Print the items below exactly as they appear, from the start down through the line containing "click(829, 445)". Include that line and nothing after it.

• _INPUT ROWS_:
_ _ _ _ _ _ _

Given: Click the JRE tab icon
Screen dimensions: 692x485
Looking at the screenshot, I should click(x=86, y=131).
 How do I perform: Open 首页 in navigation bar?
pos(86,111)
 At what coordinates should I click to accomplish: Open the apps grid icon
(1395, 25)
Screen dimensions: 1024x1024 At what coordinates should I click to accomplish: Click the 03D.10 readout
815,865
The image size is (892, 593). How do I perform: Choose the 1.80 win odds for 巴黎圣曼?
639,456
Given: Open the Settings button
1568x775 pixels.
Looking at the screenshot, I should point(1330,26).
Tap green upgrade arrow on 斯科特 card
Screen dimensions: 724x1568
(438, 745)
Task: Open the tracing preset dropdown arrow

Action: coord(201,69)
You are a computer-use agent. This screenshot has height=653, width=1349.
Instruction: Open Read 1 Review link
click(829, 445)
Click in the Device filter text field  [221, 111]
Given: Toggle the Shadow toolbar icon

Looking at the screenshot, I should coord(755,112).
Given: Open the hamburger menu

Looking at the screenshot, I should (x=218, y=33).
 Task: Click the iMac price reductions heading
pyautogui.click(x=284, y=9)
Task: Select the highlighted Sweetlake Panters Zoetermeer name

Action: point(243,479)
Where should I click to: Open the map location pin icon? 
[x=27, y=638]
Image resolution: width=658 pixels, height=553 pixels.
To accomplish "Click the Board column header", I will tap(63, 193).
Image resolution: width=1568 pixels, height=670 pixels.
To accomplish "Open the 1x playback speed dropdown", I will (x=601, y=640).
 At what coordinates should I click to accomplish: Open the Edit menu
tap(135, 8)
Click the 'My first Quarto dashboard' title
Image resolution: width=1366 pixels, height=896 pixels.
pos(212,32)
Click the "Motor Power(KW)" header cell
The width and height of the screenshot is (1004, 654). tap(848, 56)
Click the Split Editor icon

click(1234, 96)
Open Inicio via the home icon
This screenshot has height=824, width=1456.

_ _ _ _ _ _ _

• _ANSWER TO THE PROBLEM_:
Given: Click the JRE tab icon
Screen dimensions: 692x485
Looking at the screenshot, I should click(x=86, y=131).
 How do I perform: Open 首页 in navigation bar?
pos(86,111)
 At what coordinates should I click to accomplish: Open the apps grid icon
(1395, 25)
Screen dimensions: 1024x1024 At what coordinates should I click to accomplish: Click the 03D.10 readout
815,865
The image size is (892, 593). How do I perform: Choose the 1.80 win odds for 巴黎圣曼?
639,456
Given: Open the Settings button
1568x775 pixels.
Looking at the screenshot, I should point(1330,26).
Tap green upgrade arrow on 斯科特 card
Screen dimensions: 724x1568
(438, 745)
Task: Open the tracing preset dropdown arrow

Action: coord(201,69)
You are a computer-use agent. This screenshot has height=653, width=1349.
Instruction: Open Read 1 Review link
click(829, 445)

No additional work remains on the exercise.